• **Prompt 1**
In the Java post, which two variables does Eclipse fail to acknowledge as used?
• **Prompt 2**
Reproduce the part of the Java post between "In fact, if" and "the same situation.", inclusive.

*** Opening Source extract ***

LoreleiRS
LoreleiRS

Reputation: 103

Vairables used but eclipse says they're not?

I'm doing some input handling in Java and I'm running into some trouble. I've got two variables (xMove and zMove) and I've used them in the code a number of times yet eclipse refuses to acknowledge their use. I have a feeling that is what's causing me problems so please take a look so I can see what I'm doing wrong

    public void tick(boolean forward, boolean back, boolean left, boolean right, boolean turnLeft, boolean turnRight) {
        double xMove = 0.0;
        double zMove = 0.0;

        if (forward) {
            zMove++;
        }
        if (back) {
            zMove--;
        }
        if (left) {
            xMove++;
        }
        if (right) {
            xMove--;
        }
        if (turnLeft) {
            zMove++;
        }
        if (turnRight) {
            zMove++;
        }

    }

Upvotes: 0

Views: 65

Answers (3)

yshavit
yshavit

Reputation: 43401

Think in terms of observable behavior: that is, behavior you can actually see or measure from "outside" the program somehow. For instance, System.out.println("hello") has the observable behavior of printing "hello" to stdout. Of course, some actions are less direct. Given this snippet:

if (i < 0) {
    i++;
}
System.out.println(i);

... the action i++ doesn't have a directly observable outcome. However, if you can put your program into a state where i < 0, you can then observe the outcome that the printed number is one greater than the one the program would have had, if not for the if block.

With that in mind, what's the observable outcome of this code:

public void tick1(boolean up) {
    int i = 1;
    if (up) {
        i++;
    }
}

vs, what's the observable outcome of this code:

public void tick2(boolean up) {
    int i = 1;
}

As you can maybe see, their observable outcomes are the same: nothing changes. Even if i is at its maximum value and up is true, tick1 will not throw an exception -- it will just overflow i, and then do nothing with the result.

In fact, if you had:

public void tick3(boolean up) {
    // don't even declare i
}

... this third variant has exactly the same observable outcome: nothing changes, still.

Your IDE is trying to tell you that there is probably one of two situations going on in your code:

  • you meant to use the variable (to some observable end), but didn't; in this case, you should use it
  • you didn't meant to use the variable; in which case you might want to simplify the code by just removing it

The code you posted is essentially in the same situation.

Now, if you simplified the tick1 and tick2 to get tick3, your IDE might then tell you that up is unused. Consider this last variant:

public void tick4() {
    // don't take any arguments or do anything
}

Even though this last variant has different compile-time behavior (it takes one less arg), actually has the same runtime behavior as the first three.

*** Closing Source extract ***
*** Opening Data section ***

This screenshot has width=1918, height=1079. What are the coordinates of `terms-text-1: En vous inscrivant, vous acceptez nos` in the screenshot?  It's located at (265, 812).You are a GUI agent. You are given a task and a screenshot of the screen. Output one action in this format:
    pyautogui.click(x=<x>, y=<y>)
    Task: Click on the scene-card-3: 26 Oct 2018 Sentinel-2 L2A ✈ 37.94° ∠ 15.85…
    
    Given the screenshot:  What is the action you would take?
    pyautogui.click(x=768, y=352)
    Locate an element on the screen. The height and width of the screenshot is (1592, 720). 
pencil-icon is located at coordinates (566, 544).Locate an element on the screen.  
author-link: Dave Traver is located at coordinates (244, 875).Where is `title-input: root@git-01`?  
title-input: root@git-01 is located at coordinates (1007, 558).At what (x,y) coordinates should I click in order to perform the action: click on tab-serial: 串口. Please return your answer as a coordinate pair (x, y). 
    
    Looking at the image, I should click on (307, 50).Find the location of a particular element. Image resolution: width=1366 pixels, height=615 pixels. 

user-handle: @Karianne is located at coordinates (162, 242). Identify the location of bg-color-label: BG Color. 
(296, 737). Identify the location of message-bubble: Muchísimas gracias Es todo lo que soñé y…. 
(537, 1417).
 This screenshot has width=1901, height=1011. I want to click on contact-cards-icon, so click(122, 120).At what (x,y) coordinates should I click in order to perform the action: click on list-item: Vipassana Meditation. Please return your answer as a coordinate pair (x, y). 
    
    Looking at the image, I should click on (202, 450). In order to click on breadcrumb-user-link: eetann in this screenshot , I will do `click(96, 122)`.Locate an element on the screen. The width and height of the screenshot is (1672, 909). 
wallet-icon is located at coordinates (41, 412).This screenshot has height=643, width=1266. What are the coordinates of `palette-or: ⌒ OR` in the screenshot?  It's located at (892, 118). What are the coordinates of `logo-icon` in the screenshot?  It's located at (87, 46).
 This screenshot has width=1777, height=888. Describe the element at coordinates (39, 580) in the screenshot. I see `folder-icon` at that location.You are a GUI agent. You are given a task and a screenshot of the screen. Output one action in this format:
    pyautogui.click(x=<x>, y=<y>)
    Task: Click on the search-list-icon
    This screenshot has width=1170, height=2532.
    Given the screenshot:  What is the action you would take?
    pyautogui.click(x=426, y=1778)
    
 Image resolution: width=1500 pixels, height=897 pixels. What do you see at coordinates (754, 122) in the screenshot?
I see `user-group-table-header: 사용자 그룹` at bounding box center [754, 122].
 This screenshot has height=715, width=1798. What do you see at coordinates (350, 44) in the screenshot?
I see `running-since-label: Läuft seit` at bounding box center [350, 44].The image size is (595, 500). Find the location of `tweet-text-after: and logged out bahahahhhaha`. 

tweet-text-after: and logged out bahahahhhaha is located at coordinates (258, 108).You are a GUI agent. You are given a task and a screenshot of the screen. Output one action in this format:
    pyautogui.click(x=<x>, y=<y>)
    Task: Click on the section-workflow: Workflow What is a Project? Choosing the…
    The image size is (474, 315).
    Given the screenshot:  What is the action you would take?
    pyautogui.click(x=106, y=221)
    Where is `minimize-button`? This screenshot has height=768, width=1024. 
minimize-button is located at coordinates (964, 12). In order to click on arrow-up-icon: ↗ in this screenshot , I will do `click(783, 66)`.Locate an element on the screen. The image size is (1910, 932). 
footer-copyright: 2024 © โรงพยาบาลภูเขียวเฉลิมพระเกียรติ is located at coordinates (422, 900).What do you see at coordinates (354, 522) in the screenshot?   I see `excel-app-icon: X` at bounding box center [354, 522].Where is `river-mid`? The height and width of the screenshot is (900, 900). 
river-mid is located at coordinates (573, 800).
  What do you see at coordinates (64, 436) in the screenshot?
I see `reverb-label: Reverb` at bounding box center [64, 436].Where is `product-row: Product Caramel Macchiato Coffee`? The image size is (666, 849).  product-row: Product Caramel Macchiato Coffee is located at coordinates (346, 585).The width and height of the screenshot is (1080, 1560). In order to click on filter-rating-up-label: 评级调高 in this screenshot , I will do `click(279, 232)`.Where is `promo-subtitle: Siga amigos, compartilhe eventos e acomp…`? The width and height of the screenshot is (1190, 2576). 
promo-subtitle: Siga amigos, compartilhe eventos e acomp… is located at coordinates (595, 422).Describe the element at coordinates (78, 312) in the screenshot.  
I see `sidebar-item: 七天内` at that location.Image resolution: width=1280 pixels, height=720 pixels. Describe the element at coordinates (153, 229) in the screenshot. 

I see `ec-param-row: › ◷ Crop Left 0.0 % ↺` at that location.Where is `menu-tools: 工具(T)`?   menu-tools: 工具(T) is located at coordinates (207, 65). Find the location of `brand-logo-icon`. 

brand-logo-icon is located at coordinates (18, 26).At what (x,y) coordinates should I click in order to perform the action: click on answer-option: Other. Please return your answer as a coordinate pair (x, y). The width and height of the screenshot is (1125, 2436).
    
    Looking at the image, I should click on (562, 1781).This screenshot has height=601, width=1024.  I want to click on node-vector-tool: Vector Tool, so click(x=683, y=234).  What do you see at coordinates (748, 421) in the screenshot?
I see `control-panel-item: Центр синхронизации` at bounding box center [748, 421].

*** Closing Data section ***

• **Written solution 1**
xMove and zMove.

• **Written solution 2**
In fact, if you had:

public void tick3(boolean up) {
    // don't even declare i
}

... this third variant has exactly the same observable outcome: nothing changes, still.

Your IDE is trying to tell you that there is probably one of two situations going on in your code:

  • you meant to use the variable (to some observable end), but didn't; in this case, you should use it
  • you didn't meant to use the variable; in which case you might want to simplify the code by just removing it

The code you posted is essentially in the same situation.